» EXERCISE: Every line of the entries that holds the word "最後的布丁追尋之旅" is to be copied.

Stored data
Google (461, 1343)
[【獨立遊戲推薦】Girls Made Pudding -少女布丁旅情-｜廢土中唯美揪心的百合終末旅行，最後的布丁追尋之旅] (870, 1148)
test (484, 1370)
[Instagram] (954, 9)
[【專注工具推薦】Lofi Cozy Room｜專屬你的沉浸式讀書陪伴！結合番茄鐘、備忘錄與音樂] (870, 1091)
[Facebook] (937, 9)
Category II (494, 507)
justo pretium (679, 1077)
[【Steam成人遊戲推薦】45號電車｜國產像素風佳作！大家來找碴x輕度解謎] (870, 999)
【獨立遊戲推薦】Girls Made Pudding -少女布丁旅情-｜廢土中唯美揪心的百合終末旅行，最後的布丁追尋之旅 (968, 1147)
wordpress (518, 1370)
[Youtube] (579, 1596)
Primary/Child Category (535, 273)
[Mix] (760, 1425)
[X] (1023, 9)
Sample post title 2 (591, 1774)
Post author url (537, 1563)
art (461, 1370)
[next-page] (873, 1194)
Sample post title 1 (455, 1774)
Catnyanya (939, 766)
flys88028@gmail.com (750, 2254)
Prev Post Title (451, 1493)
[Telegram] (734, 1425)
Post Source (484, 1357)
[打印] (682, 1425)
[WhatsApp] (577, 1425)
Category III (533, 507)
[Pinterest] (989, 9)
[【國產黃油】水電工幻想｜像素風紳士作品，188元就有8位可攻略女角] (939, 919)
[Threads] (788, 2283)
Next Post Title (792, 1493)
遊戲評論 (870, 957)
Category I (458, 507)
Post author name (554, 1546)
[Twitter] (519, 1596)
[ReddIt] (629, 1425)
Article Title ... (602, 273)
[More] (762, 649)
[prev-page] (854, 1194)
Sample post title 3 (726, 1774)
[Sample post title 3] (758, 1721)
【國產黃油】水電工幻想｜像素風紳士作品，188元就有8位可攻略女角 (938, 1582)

» COMPLETED EXERCISE:
[【獨立遊戲推薦】Girls Made Pudding -少女布丁旅情-｜廢土中唯美揪心的百合終末旅行，最後的布丁追尋之旅] (870, 1148)
【獨立遊戲推薦】Girls Made Pudding -少女布丁旅情-｜廢土中唯美揪心的百合終末旅行，最後的布丁追尋之旅 (968, 1147)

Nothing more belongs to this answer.